All these themes are related to the daily life of women in one way or another, especially migrant women, who most often undertake outsourced, subcontracted or privatised care work. However, women, whether working in social services, in homes or as carers, are side-lined.

It is disappointing to see that this component does not include a gender-based or intersectional analysis, here where it is most needed. It does not state that social services are highly feminised or that outsourced care work is mainly done by migrant women, and it completely ignores the fact that the sector is highly precarious and informal with few rights for employees. The component does not prioritise improving working conditions for female workers.

In reality, the main destination of the budget (some €1.7 billion euros) is the renovation, refurbishment and construction of buildings to be used by the various care services. This means that half of the funds will go to the construction sector – a highly masculinised sector which will also receive funds from other components specifically dedicated to refurbishing public buildings.
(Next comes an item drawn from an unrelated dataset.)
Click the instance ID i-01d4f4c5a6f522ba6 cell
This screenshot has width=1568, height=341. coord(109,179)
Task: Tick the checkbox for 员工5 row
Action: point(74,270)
We really hoped for more from a programme designed by a government which calls itself feminist and from a pandemic recovery plan in a society which has just seen how central and essential care work is. We dreamt about what we could do with investment and funds to modernise, innovate and change the economic model in the Spanish State, investing in new economic sectors which prioritise life and do not destroy the planet. For us, this is the new care economy.

Feminist economists have already formulated concrete proposals for the reform of public services and state-community collaborations for delivering care – proposals which could have been pushed forward by this plan. Proposals to rethink the economic model and invest in sectors which are essential and fundamental to sustaining life. However, we will not lose hope. The component reserves €100 million euros to finance pilot projects to put community care management into practice. We hope that, this time, the selection process will hear the voices of feminist movements and female care workers.

By María Palmares Areas

María Palmares Areas is Executive Director of the Calala Fondo de Mujeres [Calala Women’s Fund], a foundation which finances feminist organisations based in Central America and the Spanish State.